El presidente del Patronato del Heroico Cuerpo de Bomberos en Tuxtla Gutiérrez, Rodulfo Gálvez Gómez, alertó a la ciudadanía sobre el incremento que han tenido las fugas de gas en las viviendas de la ciudad, lo que ha movilizado con mayor frecuencia a los elementos de la corporación para atender los llamados.
En ese sentido, dijo, estos problemas comenzaron a registrarse después del 7 de septiembre (fecha en que ocurrió el terremoto), uno de los factores que ha hecho que las emergencias aumenten, es que los cilindros cayeron y esto pudo generar una ruptura imperceptible para los ciudadanos.

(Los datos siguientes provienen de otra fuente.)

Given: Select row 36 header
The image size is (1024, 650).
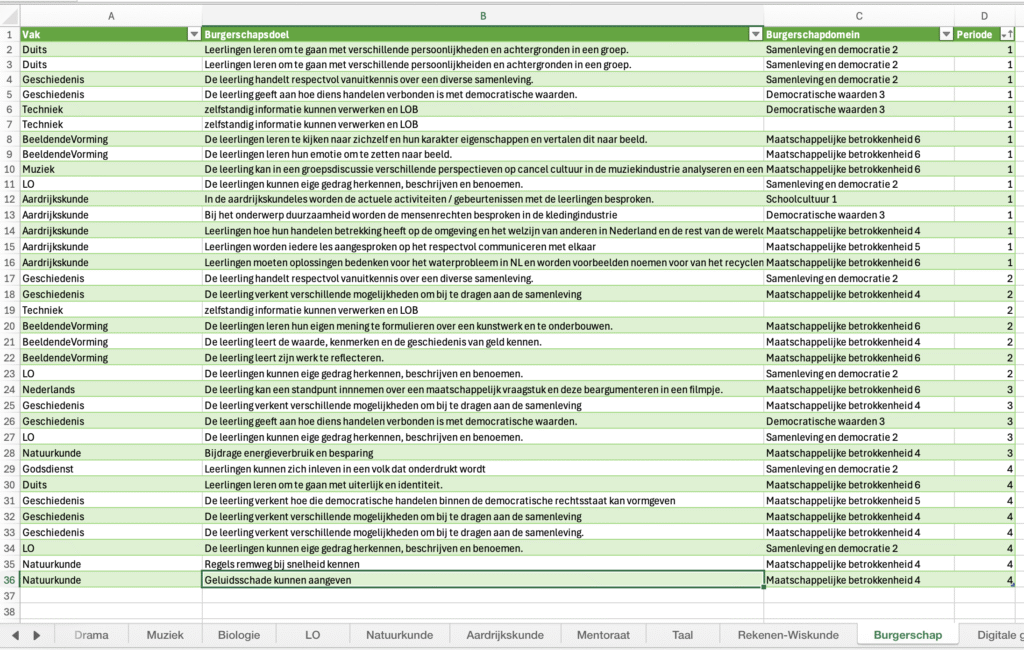Looking at the screenshot, I should click(x=9, y=580).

“Hemos seguido teniendo emergencias, ya tuvimos dos incendios con explosión en viviendas, afortunadamente no fue lamentable (…) sólo unos desperfectos en las casas (…) los propietarios habían salido”, explicó.
Gálvez Gómez calculó que a diario están atendido tres urgencias por problemas de gas en los hogares tuxtlecos; en dos semanas, el número se elevó a más de 30 solicitudes, situación que antes no ocurría.
Recomendó a la población que vive en la capital de Chiapas -y alrededores- a que aseguren los cilindros de gas con “cadenas, cinturones metálicos o, en un momento dado, con cuerdas y no dejemos que caigan al suelo, porque pueden producir una chispa o incendio”, complementó.
El presidente del patronato del Heroico Cuerpo de Bomberos en Tuxtla Gutiérrez comentó que, antes de dormir, es fundamental que se aseguren las llaves de las estufas o cualquier objeto que tenga combustible, porque los movimientos telúricos continuarán en la entidad.
Confió en que, con la aprobación de la iniciativa de Ley de Bomberos (que aún permanece en la “congeladora” del Congreso), se puedan gestionar recursos económicos para promover los muebles urbanos que necesitan estos elementos, para disipar incendios o atender otras emergencias en el primer cuadro de la ciudad.
Finalmente, también exhortó a la ciudadanía a que tengan precaución al caminar por las calles de la ciudad, sobre todo, en aquellos edificios que tienen colocadas cintas rojas o amarillas que indican un riesgo, para evitar daños por algún colapso, porque las réplicas del terremoto seguirán.